Three children, two sons, one daughter: Robert Taft (8 September 1889 – 31 July 1953); Helen Taft [Manning] (1 August 1891 – 21 February 1987); Charles Taft (20 September 1897 – 24 June 1983). President William McKinley appointed Taft governor of the Philippines. Helen traveled with him, and made an effort to learn the Filipino language and culture. In 1904, President Theodore Roosevelt offered Taft the position of secretary of war. In 1908, after Roosevelt decided not to run for re-election, Helen met with him privately and convinced him to support her husband for the presidency.
In November 1908, Taft won the election against Democrat William Jennings Bryan. After William Howard Taft lost his bid for re-election in 1912, the couple moved to Connecticut, where Taft taught law at Yale University. In 1921, when Taft was confirmed chief justice of the Supreme Court, the couple returned to Washington, D.C., where Helen would remain until her husband’s death in 1931. Helen Taft died on May 22, 1943, in Washington, D.C.

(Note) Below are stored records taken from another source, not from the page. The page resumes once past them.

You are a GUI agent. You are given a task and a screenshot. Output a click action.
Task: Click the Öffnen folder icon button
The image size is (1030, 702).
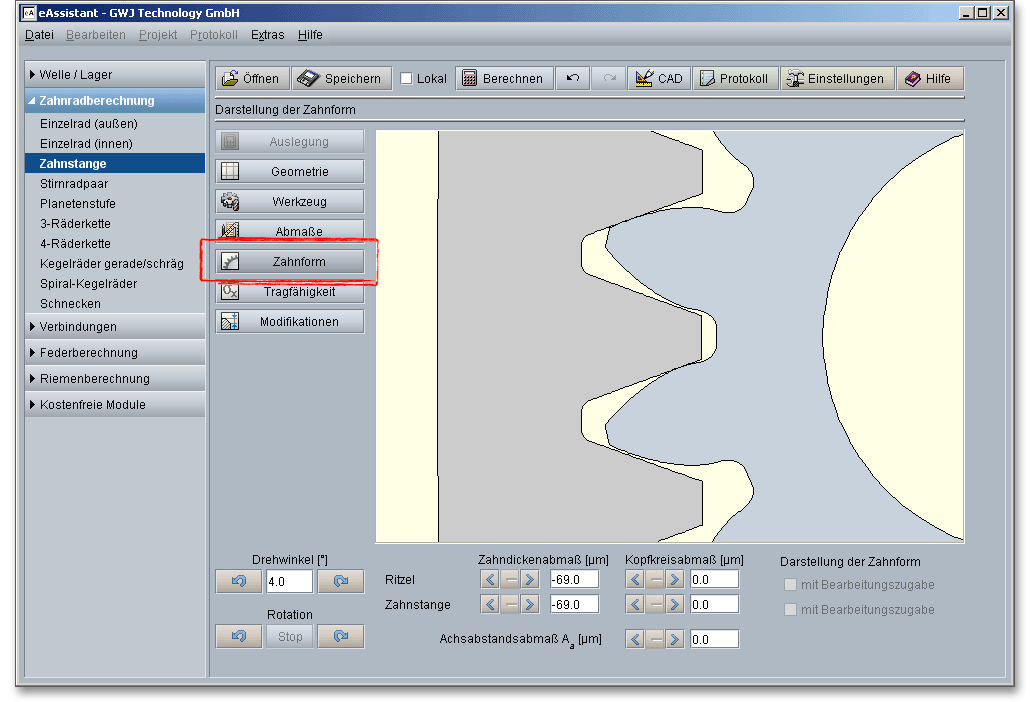(x=252, y=79)
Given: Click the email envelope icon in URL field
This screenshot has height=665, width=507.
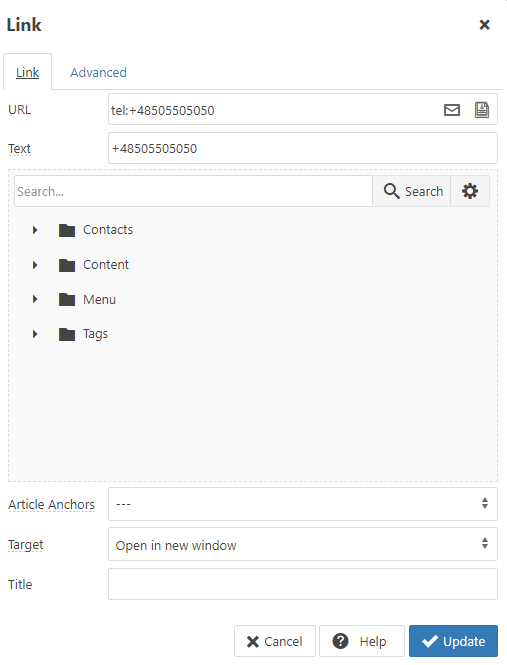Looking at the screenshot, I should click(x=451, y=110).
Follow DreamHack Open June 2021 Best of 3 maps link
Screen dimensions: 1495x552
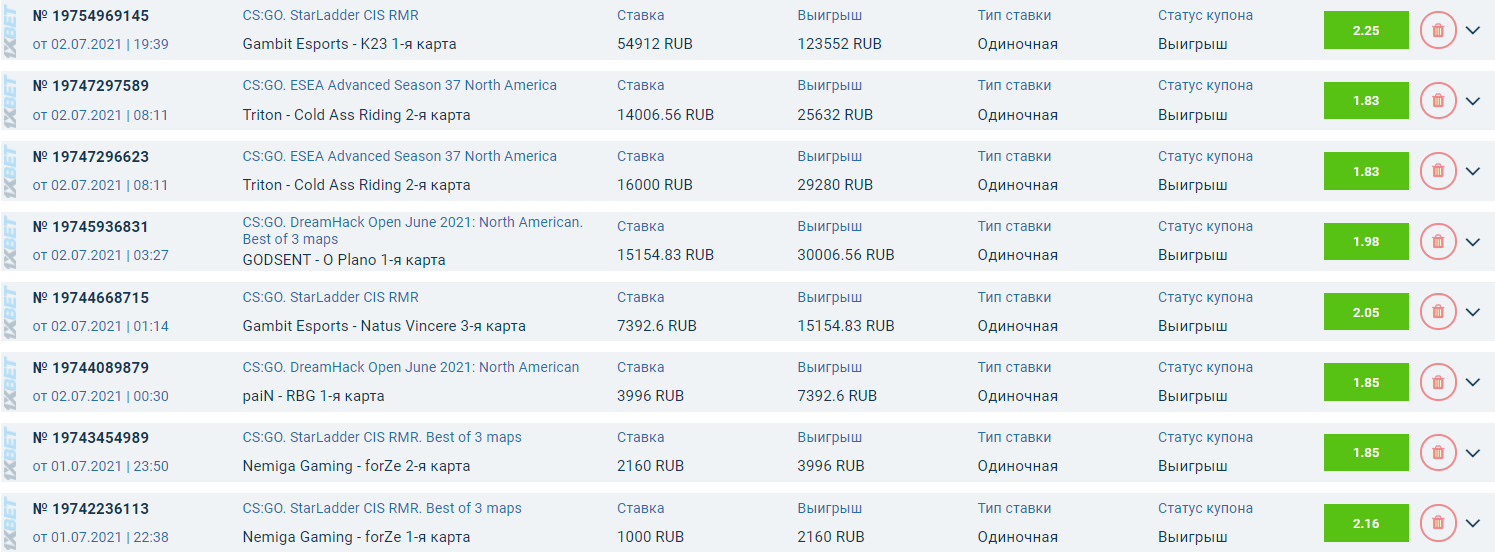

Helen supported the rights of woman to vote. (Women did not have the right to vote until 1920. She made significant contribution towards the development of the West Potomac Park, the plantation of approx 3000 cherry blossoms all around the park area. Within 11 days of becoming the First Lady, Nellie started to work on the federal working conditions and strove with the cabinet members to improvise them especially for the women workers, promoting herself as a “Qualified Suffragist”, she proposed the idea of women voting but only for the ones having considerable knowledge about politics. Nellie Taft was the first First Lady to publish an autobiography ‘Recollections of Full Years’ in 1914.